(Collected data entries)

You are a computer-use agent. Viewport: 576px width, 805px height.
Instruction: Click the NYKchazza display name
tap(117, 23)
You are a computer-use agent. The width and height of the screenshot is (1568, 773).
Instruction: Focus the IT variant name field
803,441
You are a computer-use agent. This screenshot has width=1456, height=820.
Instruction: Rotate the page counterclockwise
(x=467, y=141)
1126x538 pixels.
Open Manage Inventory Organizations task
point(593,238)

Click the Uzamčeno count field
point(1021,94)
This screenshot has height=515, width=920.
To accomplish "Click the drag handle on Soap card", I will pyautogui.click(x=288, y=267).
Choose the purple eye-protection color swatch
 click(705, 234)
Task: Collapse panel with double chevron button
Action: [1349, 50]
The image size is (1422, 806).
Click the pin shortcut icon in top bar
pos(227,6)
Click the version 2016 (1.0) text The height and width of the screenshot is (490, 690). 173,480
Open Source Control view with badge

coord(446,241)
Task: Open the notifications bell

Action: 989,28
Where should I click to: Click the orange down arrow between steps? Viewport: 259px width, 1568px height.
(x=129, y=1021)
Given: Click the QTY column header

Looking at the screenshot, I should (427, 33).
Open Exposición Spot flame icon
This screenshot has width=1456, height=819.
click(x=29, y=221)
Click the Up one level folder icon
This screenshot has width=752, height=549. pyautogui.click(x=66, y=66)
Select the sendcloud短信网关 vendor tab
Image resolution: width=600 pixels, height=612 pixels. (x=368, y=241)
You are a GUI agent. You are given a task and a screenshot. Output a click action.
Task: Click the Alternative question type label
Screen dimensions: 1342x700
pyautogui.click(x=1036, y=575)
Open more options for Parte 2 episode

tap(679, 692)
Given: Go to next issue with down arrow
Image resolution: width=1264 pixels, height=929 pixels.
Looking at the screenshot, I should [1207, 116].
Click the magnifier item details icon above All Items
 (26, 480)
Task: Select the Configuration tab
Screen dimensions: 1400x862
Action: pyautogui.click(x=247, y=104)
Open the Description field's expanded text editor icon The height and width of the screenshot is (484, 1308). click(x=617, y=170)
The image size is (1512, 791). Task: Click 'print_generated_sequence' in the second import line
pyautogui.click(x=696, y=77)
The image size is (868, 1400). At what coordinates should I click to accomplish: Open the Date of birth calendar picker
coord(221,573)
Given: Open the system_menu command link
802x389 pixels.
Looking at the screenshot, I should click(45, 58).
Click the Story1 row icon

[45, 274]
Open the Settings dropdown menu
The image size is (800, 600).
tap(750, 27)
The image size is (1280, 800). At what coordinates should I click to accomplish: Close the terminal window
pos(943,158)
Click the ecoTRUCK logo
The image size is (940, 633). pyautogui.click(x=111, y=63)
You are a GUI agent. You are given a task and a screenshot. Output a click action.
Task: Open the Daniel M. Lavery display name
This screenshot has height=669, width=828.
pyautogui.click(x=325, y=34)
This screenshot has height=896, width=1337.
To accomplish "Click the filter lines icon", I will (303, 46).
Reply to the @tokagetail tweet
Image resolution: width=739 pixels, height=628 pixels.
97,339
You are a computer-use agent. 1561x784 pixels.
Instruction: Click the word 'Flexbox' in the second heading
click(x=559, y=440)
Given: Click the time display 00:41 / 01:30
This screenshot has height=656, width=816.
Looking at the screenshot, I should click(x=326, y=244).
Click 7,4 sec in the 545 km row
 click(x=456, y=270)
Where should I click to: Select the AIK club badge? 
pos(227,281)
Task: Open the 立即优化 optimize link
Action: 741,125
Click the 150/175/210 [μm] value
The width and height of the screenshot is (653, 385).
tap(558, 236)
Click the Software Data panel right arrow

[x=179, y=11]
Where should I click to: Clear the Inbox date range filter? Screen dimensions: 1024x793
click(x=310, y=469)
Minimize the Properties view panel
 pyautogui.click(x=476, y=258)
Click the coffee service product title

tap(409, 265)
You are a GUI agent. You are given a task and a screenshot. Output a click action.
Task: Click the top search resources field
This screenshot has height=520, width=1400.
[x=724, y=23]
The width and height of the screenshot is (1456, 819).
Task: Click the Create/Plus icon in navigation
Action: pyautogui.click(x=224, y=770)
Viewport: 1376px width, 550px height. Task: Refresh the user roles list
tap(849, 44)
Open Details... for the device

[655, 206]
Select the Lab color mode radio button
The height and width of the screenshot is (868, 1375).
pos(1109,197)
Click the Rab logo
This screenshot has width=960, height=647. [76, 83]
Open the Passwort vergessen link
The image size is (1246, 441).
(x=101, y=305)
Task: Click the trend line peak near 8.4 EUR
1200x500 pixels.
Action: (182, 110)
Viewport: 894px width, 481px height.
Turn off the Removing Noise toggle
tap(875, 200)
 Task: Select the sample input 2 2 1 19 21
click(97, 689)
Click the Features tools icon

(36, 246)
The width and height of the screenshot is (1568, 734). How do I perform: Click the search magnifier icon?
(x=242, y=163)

What to do —
A verbatim transcription is needed of the lines above, starting at the line with "Open Exposición Spot flame icon" and ending at the line with "Task: Click the Alternative", both included, and of nothing else.

Written solution —
Open Exposición Spot flame icon
This screenshot has width=1456, height=819.
click(x=29, y=221)
Click the Up one level folder icon
This screenshot has width=752, height=549. pyautogui.click(x=66, y=66)
Select the sendcloud短信网关 vendor tab
Image resolution: width=600 pixels, height=612 pixels. (x=368, y=241)
You are a GUI agent. You are given a task and a screenshot. Output a click action.
Task: Click the Alternative question type label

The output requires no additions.